Nahezu alles, was Keynes anfasste, wurde ein Erfolg. Nach einigen Anlaufschwierigkeiten setzt sich auch seine Theorie durch. Staatliche Eingriffe, um die Kaufkraft zu stärken, gehörten über Jahrzehnte zum wirtschaftspolitischen Standardinstrumentarium weltweit. In Deutschland setzte der Wirtschaftsminister Karl Schiller Mitte der 60er Jahre auf einen Aufschwung auf Pump, genau wie die damalige US-Administration. Präsident Richard Nixon verstieg sich später sogar zu der Aussage: «Wir sind heute alle Keynesianer!»

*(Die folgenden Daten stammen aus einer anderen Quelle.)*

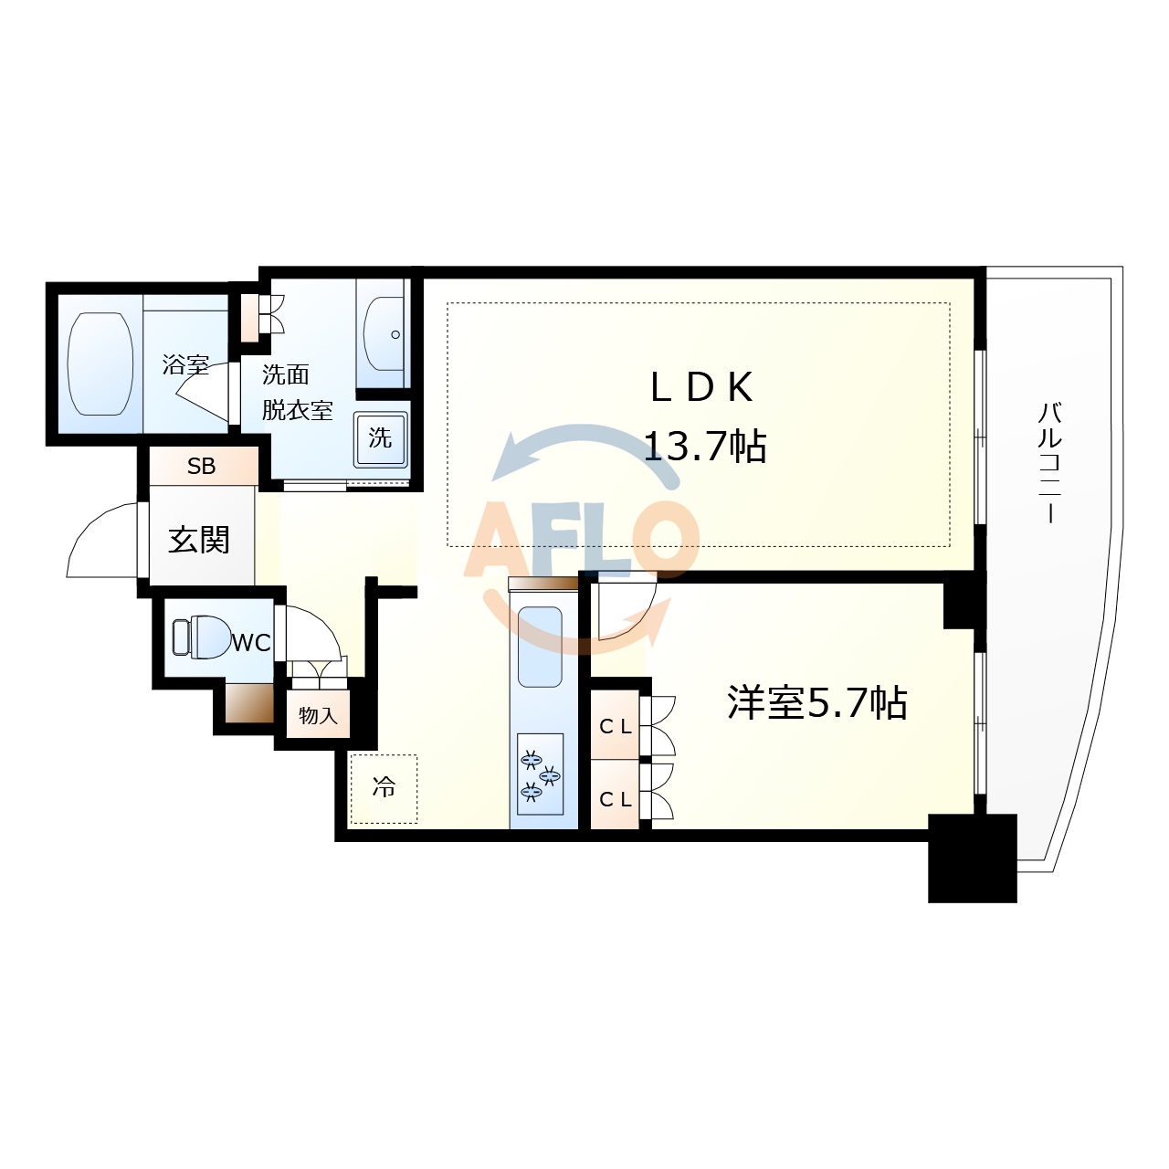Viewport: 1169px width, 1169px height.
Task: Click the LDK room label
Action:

Resultat war manchmal ein Konjunkturfrühling, meistens jedoch nur gigantische Defizite, nicht zuletzt, weil es die Regierungen versäumten anders als von Keynes verordnet , zu Boomzeiten die staatlichen Schulden wieder zurückzuzahlen. Entsprechend übersichtlich nimmt sich heute die Zahl der bekennenden Keynesianer aus: Einige Gewerkschafter und versprengte Sozialdemokraten eine interessante Anhängerschaft für einen Mann, der am Ende seines Lebens lediglich bedauerte, «nicht genug Champagner getrunken zu haben».

Bereits erschienen: Adam Smith, siehe «HandelsZeitung» Nr. 27 vom 6. Juli 2005, David Ricardo Nr. 28 vom 13. Juli, Karl Marx Nr. 29 vom 20. Juli, Alfred Marshall Nr. 30 vom 27. Juli, Vilfredo Pareto Nr. 31 vom 3. August. Lesen Sie nächste Woche: Joseph Alois Schumpeter.

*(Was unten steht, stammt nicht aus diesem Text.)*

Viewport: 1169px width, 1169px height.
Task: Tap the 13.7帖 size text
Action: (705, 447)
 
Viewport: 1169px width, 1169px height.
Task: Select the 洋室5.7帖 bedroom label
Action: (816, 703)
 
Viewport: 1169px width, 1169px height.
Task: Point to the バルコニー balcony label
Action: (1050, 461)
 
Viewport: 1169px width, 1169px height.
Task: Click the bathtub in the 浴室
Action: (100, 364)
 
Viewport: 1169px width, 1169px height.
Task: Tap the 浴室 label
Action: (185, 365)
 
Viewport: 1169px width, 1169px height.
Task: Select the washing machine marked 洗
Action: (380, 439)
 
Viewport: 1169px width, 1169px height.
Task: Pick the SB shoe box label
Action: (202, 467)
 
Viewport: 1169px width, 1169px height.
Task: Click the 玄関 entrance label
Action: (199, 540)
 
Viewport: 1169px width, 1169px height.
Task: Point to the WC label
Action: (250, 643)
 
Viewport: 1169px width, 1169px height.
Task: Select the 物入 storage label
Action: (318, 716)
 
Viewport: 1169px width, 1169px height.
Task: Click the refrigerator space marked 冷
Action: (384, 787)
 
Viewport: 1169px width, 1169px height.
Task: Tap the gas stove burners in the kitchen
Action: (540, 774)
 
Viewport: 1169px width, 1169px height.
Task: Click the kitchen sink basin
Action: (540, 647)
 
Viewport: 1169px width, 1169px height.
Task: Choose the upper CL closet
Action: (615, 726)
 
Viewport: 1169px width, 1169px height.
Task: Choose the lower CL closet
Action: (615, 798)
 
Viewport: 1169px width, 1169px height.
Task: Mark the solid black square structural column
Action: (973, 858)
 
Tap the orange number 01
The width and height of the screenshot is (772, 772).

John Maynard Keynes - der Multiplikator und seine Effekte

John Maynard Keynes wird 1883 im englischen Cambridge geboren. Sein Vater lehrt an der gleichnamigen Universität Mathematik und Ökonomie, die Mutter wird später sogar Bürgermeisterin der Stadt. Keynes wächst zwischen Kindermädchen, Ferienreisen und Konzertbesuchen auf. Während seiner Zeit auf dem Eton College wird sein Talent für die Mathematik entdeckt. Mit 19 Jahren tritt er ins Kings College der Universität Cambridge ein. Zunächst studiert er Mathematik, später Nationalökonomie. Obwohl er in Jugendjahren immer davon geträumt hat, Eisenbahntycoon zu werden, entscheidet er sich zunächst für die Beamtenlaufbahn.

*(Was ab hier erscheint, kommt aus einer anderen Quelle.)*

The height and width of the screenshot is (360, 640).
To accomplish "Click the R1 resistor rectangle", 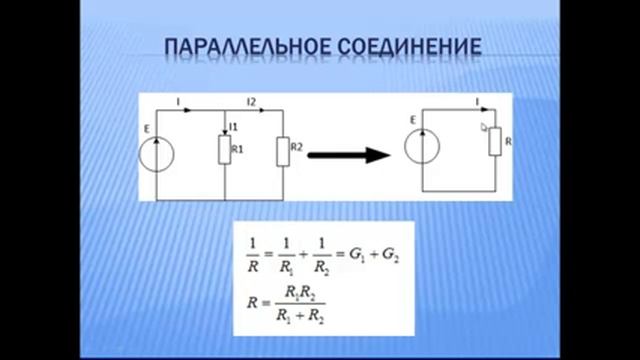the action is (224, 150).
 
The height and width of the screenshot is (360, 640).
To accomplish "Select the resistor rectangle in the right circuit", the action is (495, 142).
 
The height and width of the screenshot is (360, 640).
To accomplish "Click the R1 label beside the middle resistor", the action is (238, 148).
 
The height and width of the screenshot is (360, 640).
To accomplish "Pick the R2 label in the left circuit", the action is (296, 148).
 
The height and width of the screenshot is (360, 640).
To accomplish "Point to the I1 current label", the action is (233, 127).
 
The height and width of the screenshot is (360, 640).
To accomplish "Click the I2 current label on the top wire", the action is (252, 101).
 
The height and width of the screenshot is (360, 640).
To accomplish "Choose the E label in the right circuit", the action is (412, 121).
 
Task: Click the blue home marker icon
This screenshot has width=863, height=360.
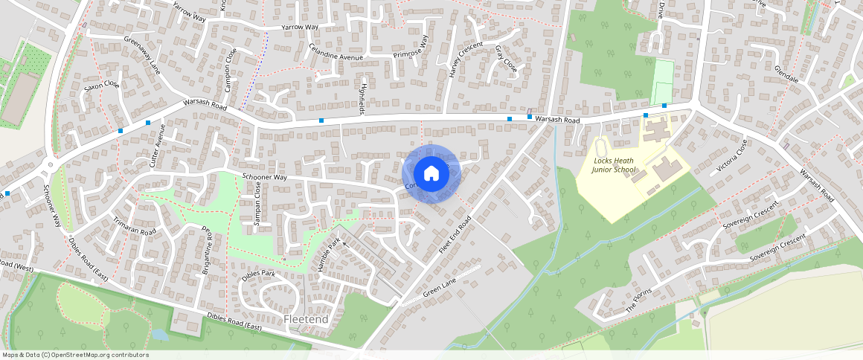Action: pos(431,173)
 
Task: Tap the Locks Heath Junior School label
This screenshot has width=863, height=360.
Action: pos(615,165)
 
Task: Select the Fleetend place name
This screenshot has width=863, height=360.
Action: pos(306,319)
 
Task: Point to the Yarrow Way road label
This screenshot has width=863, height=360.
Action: pos(300,28)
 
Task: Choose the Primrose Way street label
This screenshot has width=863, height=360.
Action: pos(412,46)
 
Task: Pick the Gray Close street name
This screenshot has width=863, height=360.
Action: pos(506,59)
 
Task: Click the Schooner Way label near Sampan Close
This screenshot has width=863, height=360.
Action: pos(264,177)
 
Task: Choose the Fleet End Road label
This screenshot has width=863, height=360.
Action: pos(456,236)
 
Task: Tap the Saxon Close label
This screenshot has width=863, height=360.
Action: pos(102,87)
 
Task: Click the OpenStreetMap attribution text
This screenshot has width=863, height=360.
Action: pos(74,355)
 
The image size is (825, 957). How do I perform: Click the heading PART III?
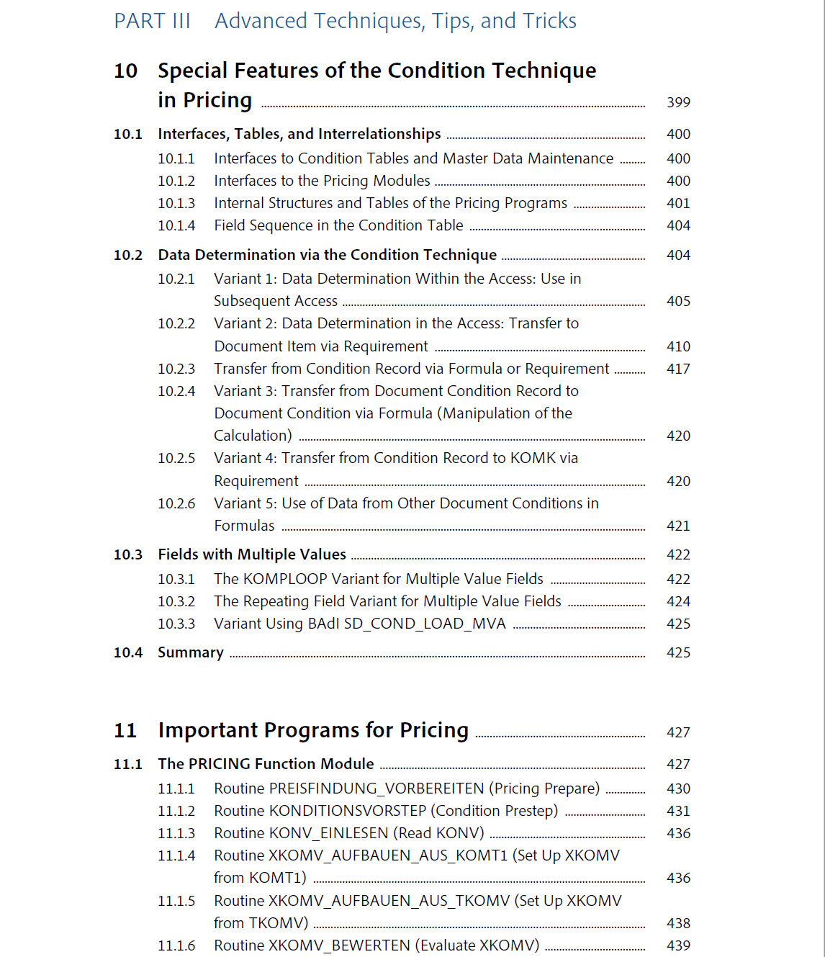click(x=152, y=21)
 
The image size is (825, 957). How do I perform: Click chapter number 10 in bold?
click(x=125, y=71)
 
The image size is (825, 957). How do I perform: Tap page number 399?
click(x=678, y=102)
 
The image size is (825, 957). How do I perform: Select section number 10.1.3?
click(x=176, y=203)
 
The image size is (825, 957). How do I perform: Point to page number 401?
click(x=678, y=203)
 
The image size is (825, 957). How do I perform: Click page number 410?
click(x=678, y=346)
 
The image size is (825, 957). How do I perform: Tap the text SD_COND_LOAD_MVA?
click(x=425, y=624)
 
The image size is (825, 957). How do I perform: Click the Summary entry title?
click(x=191, y=652)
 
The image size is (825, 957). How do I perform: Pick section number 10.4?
click(x=128, y=652)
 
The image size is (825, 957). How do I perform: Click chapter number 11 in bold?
click(x=125, y=730)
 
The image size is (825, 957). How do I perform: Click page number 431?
click(x=678, y=811)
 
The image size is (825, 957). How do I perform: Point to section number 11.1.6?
click(x=176, y=945)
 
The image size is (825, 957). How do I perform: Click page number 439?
click(x=678, y=945)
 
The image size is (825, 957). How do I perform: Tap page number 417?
click(x=678, y=369)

Doch die Tätigkeit im Indien-Ministerium erweist sich als dröger Schreibtischjob. 1909 schliesslich erlöst ihn der grosse Ökonom Alfred Marshall, indem er ihn zum Professor in Cambridge ernennt. Während des Ersten Weltkriegs übernimmt der Kriegsdienstverweigerer Keynes einen Posten im Schatzamt. 1919 wird er zu den Pariser Friedensverhandlungen entsendet. Nach seiner Rückkehr macht Keynes Schlagzeilen, weil er die Deutschland auferlegten Reparationszahlungen als zu hoch kritisiert. 1921 erobert er die Klatschspalten durch seine Hochzeit mit der russischen Balletttänzerin Lydia Lopokowa; doch die Ehe hält bis zu seinem Tod.

Auf dem Höhepunkt der Weltwirtschaftskrise 1936 erscheint seine «General Theory of Employment, Interest and Money», die sich sofort zum Verkaufsschlager entwickelt. Die nächsten zehn Jahre verbringt der Volkswirt damit, die darin aufgestellten Thesen auszuarbeiten und Politikern weltweit nahe zu bringen.

Daneben engagiert ihn die britische Regierung immer wieder als Berater. Keynes sitzt 1944 bei der legendären Währungskonferenz im amerikanischen Bretton Woods am Tisch; pendelt ständig über den Atlantik. 1946 fordert das hektische Leben seinen Tribut. Keynes stirbt mit nur 62 Jahren an einem Herzanfall. (cg)



Zitate: Was würde John Maynard Keynes sagen...

... zum Streit um die richtige Wirtschaftspolitik?

«Praktiker, die sich für frei von intellektuellen Einflüssen halten, sind gewöhnlich Sklaven irgendeines verblichenen Ökonomen.»

... zu Konjunkturprognosen?

«Die Volkswirtschaftslehre macht es sich zu leicht (...), wenn sie uns in stürmischen Zeiten nur sagen kann, dass der Ozean wieder ruhig wird, nachdem der Sturm vorüber ist.»

... zum Spekulieren an der Börse?

«Erfolgreiches Investieren bedeutet, zu antizipieren, was die anderen antizipieren.»

... zu Schweizer Bankkonten?

«Steuervermeidung ist immer noch die einzige intellektuelle Beschäftigung, die sich auszahlt.»